• **Brief**: How many lines in the items below contain the string "title"? Case counts. Reply with the number only.

• **Entries shown**:
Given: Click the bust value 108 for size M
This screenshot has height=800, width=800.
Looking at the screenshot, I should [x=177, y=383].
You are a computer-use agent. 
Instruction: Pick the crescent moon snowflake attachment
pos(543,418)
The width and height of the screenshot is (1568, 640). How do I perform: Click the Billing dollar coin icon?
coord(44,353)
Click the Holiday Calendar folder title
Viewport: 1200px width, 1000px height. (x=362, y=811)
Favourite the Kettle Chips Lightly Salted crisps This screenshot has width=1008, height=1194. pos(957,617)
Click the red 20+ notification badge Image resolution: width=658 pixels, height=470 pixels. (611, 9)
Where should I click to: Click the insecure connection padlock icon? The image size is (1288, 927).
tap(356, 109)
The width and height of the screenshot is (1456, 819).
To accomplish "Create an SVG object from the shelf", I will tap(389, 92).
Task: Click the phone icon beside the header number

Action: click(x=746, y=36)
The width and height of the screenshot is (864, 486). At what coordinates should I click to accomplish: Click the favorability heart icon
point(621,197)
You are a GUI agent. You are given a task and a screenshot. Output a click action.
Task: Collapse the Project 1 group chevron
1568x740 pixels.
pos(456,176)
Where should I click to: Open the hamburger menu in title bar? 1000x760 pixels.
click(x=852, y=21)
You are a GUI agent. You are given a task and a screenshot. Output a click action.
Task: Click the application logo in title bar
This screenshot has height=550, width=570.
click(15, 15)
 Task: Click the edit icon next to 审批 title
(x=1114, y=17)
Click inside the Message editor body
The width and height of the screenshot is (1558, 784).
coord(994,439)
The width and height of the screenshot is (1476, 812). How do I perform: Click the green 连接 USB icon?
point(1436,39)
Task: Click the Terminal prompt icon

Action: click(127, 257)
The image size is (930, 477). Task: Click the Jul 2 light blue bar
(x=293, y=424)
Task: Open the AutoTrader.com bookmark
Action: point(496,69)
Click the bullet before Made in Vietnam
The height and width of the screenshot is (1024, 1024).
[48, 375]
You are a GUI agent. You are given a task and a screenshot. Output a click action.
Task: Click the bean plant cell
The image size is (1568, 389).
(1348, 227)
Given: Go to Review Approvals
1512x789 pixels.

• **Output for this exercise**: 4